Bill C-4 contained a number of sweeping and far-reaching reforms to federal public service labour laws, aimed at weakening federal public sector unions.
Reforms include:
- changes to essential services provisions,
- the process for resolution of disputes in negotiating collective agreements,
- grievance and grievance adjudication, and
- the handling of human rights complaints arising in the federal public service.
Some key issues raised by this analysis are cited below.
"Taken as a whole, the changes to essential services, strike and arbitration provisions in Bill C-4 threaten to essentially eliminate the union's bargaining power by making the right to strike hollow and the right to arbitrate meaningless in the case of a labour impasse."
"[I]n contrast to the last major reform to federal public service legislation in the early-mid 2000s, which saw extensive consultation with the federal public service unions, [...] there has been no consultation whatsoever with the unions with respect to any of the changes affecting federal public sector workers in Bill C-4."
"Bill C-4 [...] gives the Government the exclusive right to determine whether 'any service, facility or activity of the Government of Canada is essential because it is or will be necessary for the safety or security of the public or a segment of the public', eliminating any recourse for unions to the Public Service Labour Relations Board (PSLRB)."
"... under the proposed legislation, one of the parties to the collective bargaining process can unilaterally determine and restrict the bargaining strength of the other, in this case, by eliminating the right to strike."
"Under Bill C-4, the right of unions to unilaterally choose arbitration is eliminated altogether,"
"Taken to its most extreme, together these provisions allow the Government to declare up to 79% of a bargaining unit essential and then refuse arbitration in the event of a contract dispute, forcing the remaining 21% out on strike.
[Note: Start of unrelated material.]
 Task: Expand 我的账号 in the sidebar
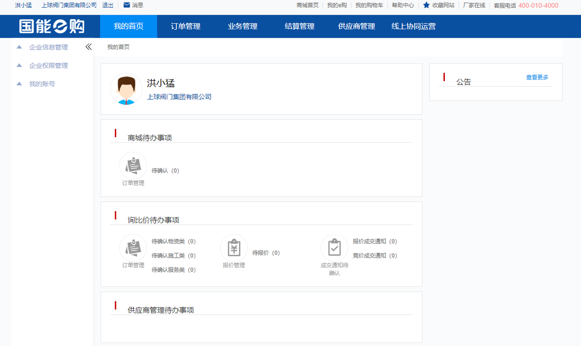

It is not difficult to imagine the limited effectiveness of a strike where 79% of employees are denied the right to strike."
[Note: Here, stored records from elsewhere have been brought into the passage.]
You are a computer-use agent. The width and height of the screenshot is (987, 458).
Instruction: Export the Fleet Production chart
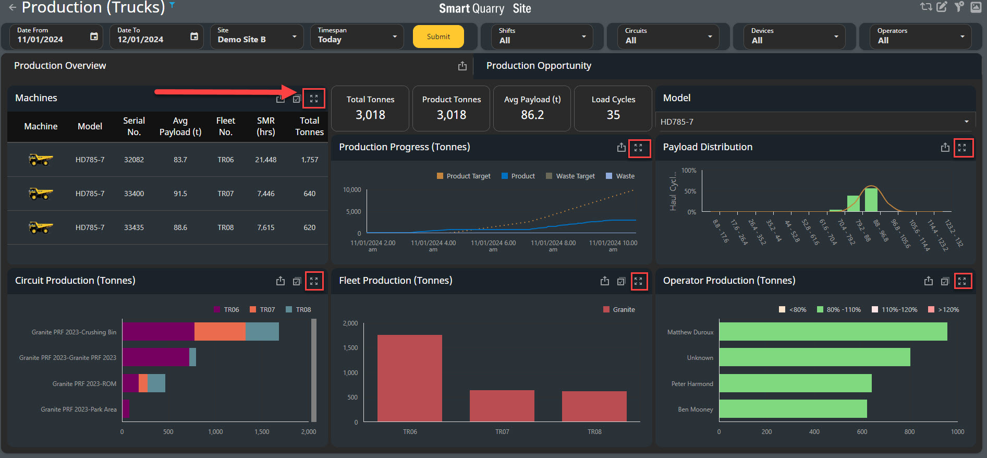(x=605, y=281)
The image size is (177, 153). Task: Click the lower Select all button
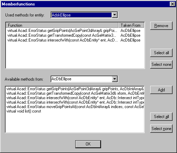tap(161, 117)
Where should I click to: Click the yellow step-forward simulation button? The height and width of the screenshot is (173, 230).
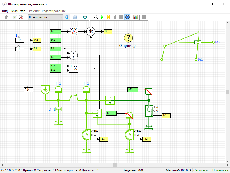(x=108, y=17)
"Arguably these changes to the arbitration and essential services provisions violate the right to bargain collectively as protected under s.2(d) of the Canadian Charter of Rights and Freedoms. These changes are also contrary to Canada's international legal obligations." (ILO Convention No. 87)
"Bill C-4 [...] eliminates [employees] right to file workplace discrimination complaints pursuant to [...] provisions under the Canadian Human Rights Act itself, thereby foreclosing access to the Canadian Human Rights Commission's (CHRC) investigative powers and the Canadian Human Rights Tribunal."
"... at any stage in the grievance process, an individual grievance (not just human rights grievances) may be dismissed for being trivial, frivolous, vexatious, or made in bad faith. [...] it is unheard of to grant such a power to dismiss a grievance to an employer."
"Bill C-4 also restricts the human rights remedies that an adjudicator can award by removing the power of the adjudicator to order an employer to cease a discriminatory practice and take measures, in consultation with the CHRC, to redress the practice or to prevent the same or a similar practice from occurring in the future."
"Many aspects of Bill C-4 may be subject to challenge under s. 2(d) of the Charter, including the changes to the strike and arbitration provisions, which in combination with the essential services changes, may well violate the right to bargain collectively as recognized by the Supreme Court of Canada in its decisions in Health Services and Fraser. Similar essential services legislation from Saskatchewan is currently the subject of a s. 2(d) challenge before the Supreme Court in Saskatchewan Federation of Labour v. Saskatchewan."